The reading material was a one-page text on attitudes about facing loss in Cantonese. It was taken from a website for Chinese reading comprehension (MaMa Resources, 2012; Supplementary material A, B, and C). Six comprehension questions were presented on a separate sheet of paper. There were two conditions: a vertical and a horizontal text condition. In the vertical text condition, text on all three pages (the consent form, the short article and the comprehension questions) was presented in a vertical layout. For this text presentation the reader starts at the top right corner, reading column by column top to bottom, moving from right to left for each subsequent column. In the horizontal text condition all text was presented in horizontal layout that could only be read by starting at the top left corner moving from left to right in each row, starting with the top row and reading downward row by row from the top to the bottom row. The content of the horizontally and vertically presented consent form, article, and comprehension questions was identical (see Supplementary material A and B).
Procedure
Participants were tested individually in the UK. Upon arrival participants were pseudorandomly allocated to either the vertical or horizontal reading condition and were tested individually in a quiet room in Cantonese by a native Cantonese speaker. Participants were asked to take a seat at the table where the stimuli had already been placed and covered before the participant arrived. Then, they were given the text to read. Subsequently they were given a sheet with comprehension questions and a pen and asked to provide the answers to the questions in writing. Participants in the vertical reading condition were given the consent form, text and comprehension questions in vertical layout, while participants in the horizontal reading condition received the consent form, text, and comprehension questions in horizontal layout. After the reading task, all participants were presented with the counting task. Participants were asked to count aloud the number of circles present on the piece of paper as quickly as possible while pointing to each circle. It was emphasized that even if it was obvious how many dots the display contained, they should still point to and count each circle. No demonstration was given, and the participants’ order of counting was recorded by the experimenter. The seating position of the experimenter (to the left or right of the participant) was counterbalanced between participants.
RESULTS
Six participants were excluded from the data analysis because their starting position for counting was not at the top, bottom, left, or right side of the grid.
Starting position
All remaining participants started counting at a top position. Most participants started counting at the top left of the grid. 70 participants (80.5%) started counting on the top left and 17 participants (19.5%) started on the top right side of the grid (χ2 = 32.87, df = 1, p < 0.01). We then split participants into two groups depending on the length of stay in the UK (median split: short: less than 3 years; longer: 3 years or longer). In line with our predictions the length of time spent in the UK had a significant effect on their starting position (χ2 = 4.41, df = 1, p < 0.05, see Supplementary Table S2): although in both groups the most frequent starting position was top left, there were significantly more participants in the short stay (31.3%) than in the longer stay group (12.7%) starting counting at the top right.

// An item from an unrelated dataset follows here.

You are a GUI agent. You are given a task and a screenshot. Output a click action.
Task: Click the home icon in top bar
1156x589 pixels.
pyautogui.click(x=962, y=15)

In line with our predictions, there was a significant effect of text direction on the starting position (χ2 = 13.50, df = 1, p < 0.01, see Figure 5): in the horizontal text group 95.6% of participants started counting on the top left while in the vertical text condition it was only 64.3%. For the horizontal group there was also a significant effect of length of stay in the UK on the starting position (χ2 = 5.76, df = 1, p < 0.05): none of the participants who had been in the UK three years or longer started counting on the top right, while 16.7% of the participants who arrived within the last three years did. There was no significant effect of length of stay on starting position for the vertical text group (χ2 = 0.31, df = 1, p = 0.58).
First movement
As expected, the majority of participants started counting with a horizontal movement. Sixty-eight participants (78.2%) moved horizontally from their starting position, 19 (21.8%) vertically (χ2 = 27.60, df = 1, p < 0.01, see Supplementary Table S2). All of the participants moving horizontally moved from left to right, and all of the participants moving vertically moved from top to bottom. In line with our predictions there was a significant effect of text direction on the direction of the first movement (χ2 = 9.16, df = 1, p < 0.01, see Figure 6): in the vertical text group 35.7% of participants started counting top to bottom while in the horizontal condition it was only 8.9%. Length of stay in the UK had no significant effect on the direction of the first movement (χ2 = 2.63, df = 1, p = 0.11).

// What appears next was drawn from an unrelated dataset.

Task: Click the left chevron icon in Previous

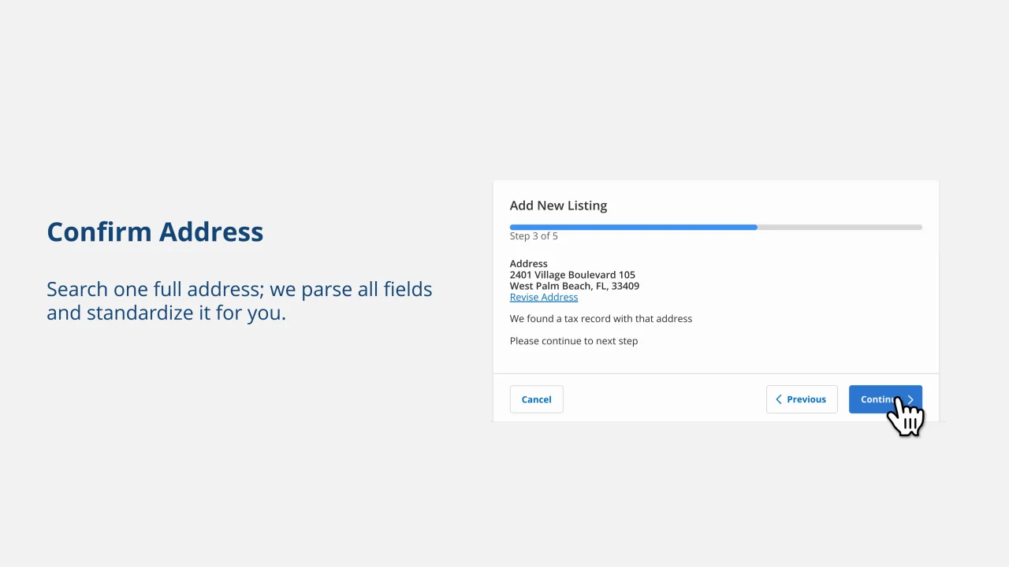Action: 779,399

Gender and experimenter seating position
There were no significant effects of gender and seating position of the experimenter on starting position or first movement (all p > 0.09).
DISCUSSION
Experiment 2 showed that directional reading habits dominate the counting behavior of adults. In line with their dominant reading direction, most HK-Chinese adults counted a square of circles from top left to bottom right, row by row. However, the frequency of this counting pattern was modulated by two factors: first, the most recent reading experience and second, reading experience within the last few years. Although most participants who had just read a vertical text still showed a preference for counting from top left to bottom right and row by row, significant more participants counted from top right to bottom left, column by column, after reading a vertical text than after reading the horizontal text. This is direct evidence for an influence of the most recent reading experience on the pattern of counting. Secondly, there is some evidence that the strength of this effect can be influenced by how long participants had lived in the UK: while nobody who had stayed in the UK longer than 3 years counted vertically after reading the horizontal text, two participants who had stayed in the UK less than 3 years at the time of testing did so.
GENERAL DISCUSSION
In summary, our results strongly support the reading direction account. The majority of British and HK-Chinese participants counted the horizontal array in line with their dominant reading direction, from left to right. The vertical array in turn, they mostly counted from top to bottom, in line with their secondary reading direction, highlighting that both, horizontal and vertical, aspects of reading influence the direction of counting objects. Finally, when counting the four coins arranged in a square, the majority started on the top left coin, moved from the left to the right coin and then to the bottom left coin before ending on the bottom right coin. This pattern parallels a typically pattern of reading (Western) text on a page. Even the divergent results from the UK children fit with the reading direction account: I argue that UK children did not show a significant preference for a particular horizontal counting direction yet, because the influence of reading direction is still weak at that age due to their limited reading and writing experience. Similarly, UK children still displayed a bottom-to-top counting preference for the vertical array. I suggest that they showed this pattern because their experience with and thus the influence of the secondary reading direction is even weaker and in its absence the experience of magnitude in the physical world dominates the vertical SNA. While Experiment 1 investigated the effect of reading direction on counting by comparing groups of participant with different reading experiences, in Experiment 2 we directly manipulated the frequency of counting direction by varying the most recent reading direction. Significantly more participants counted from top right moving top to bottom, column by column, after reading a vertical text than after reading a horizontal text. These results provide direct experimental evidence of an effect of the most recent reading direction on the direction of counting. Overall, our results are best explained by the reading direction account.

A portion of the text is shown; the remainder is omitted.